*Data extract*

---*---

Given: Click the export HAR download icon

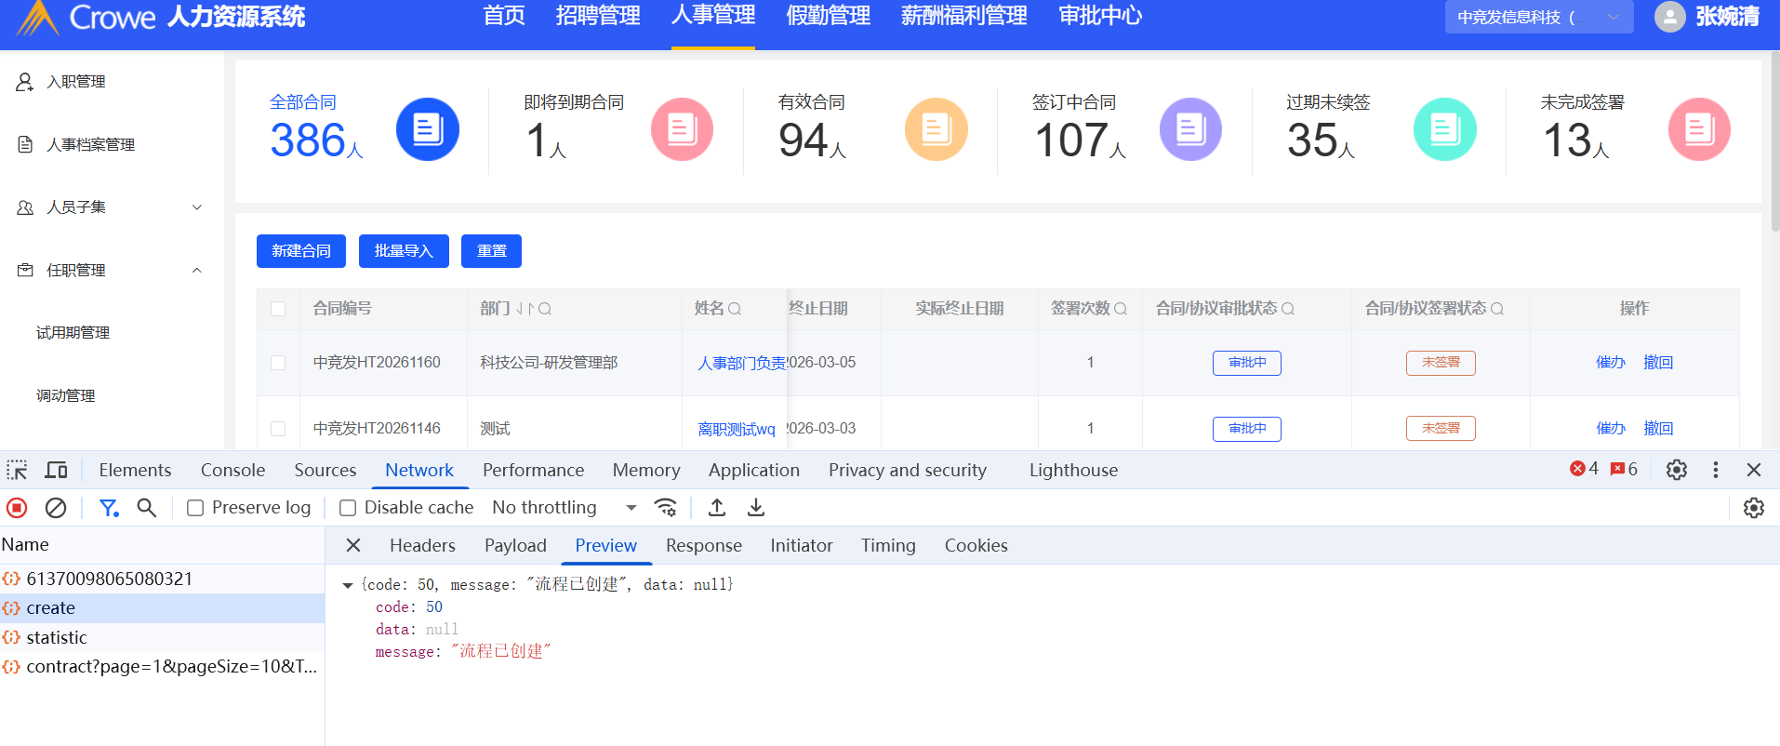Looking at the screenshot, I should click(756, 508).
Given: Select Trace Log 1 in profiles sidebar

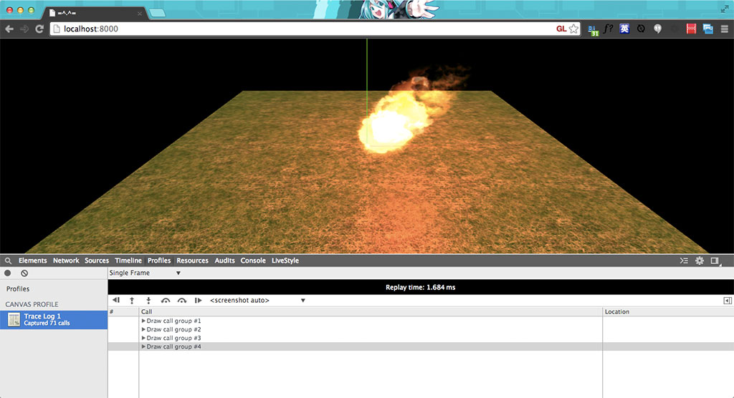Looking at the screenshot, I should 54,319.
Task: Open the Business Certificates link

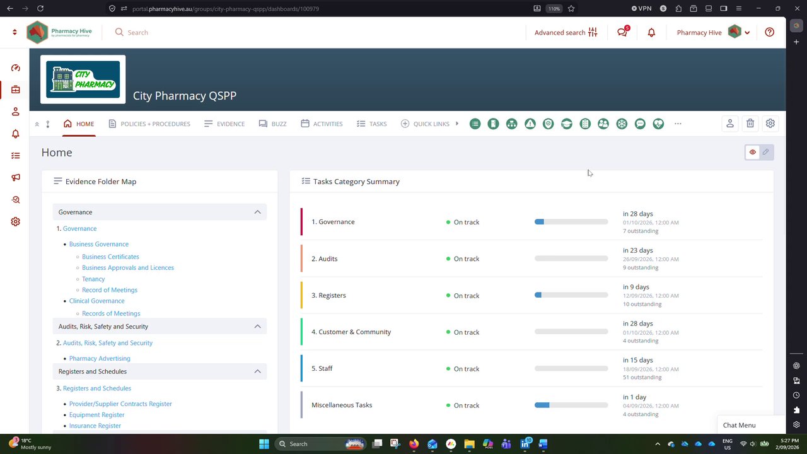Action: (110, 257)
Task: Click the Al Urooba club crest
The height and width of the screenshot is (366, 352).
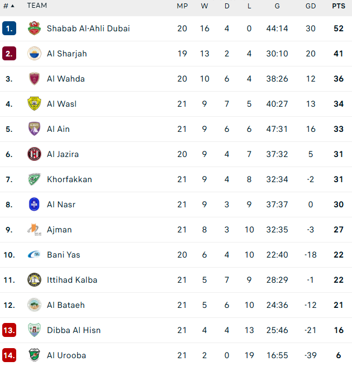Action: point(34,355)
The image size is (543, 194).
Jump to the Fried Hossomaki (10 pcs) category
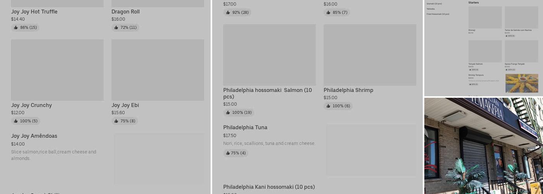438,14
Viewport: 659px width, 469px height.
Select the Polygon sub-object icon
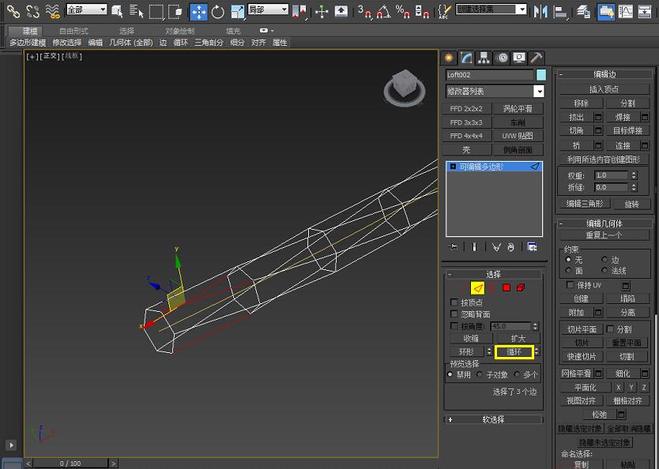(507, 288)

---*---

*Exercise prompt*
Everything from the line with "The image size is (543, 194)." through the last line above must be repeated exactly, except the pictures.

*Response area*
The image size is (543, 194).
Jump to the Fried Hossomaki (10 pcs) category
438,14
Viewport: 659px width, 469px height.
Select the Polygon sub-object icon
(507, 288)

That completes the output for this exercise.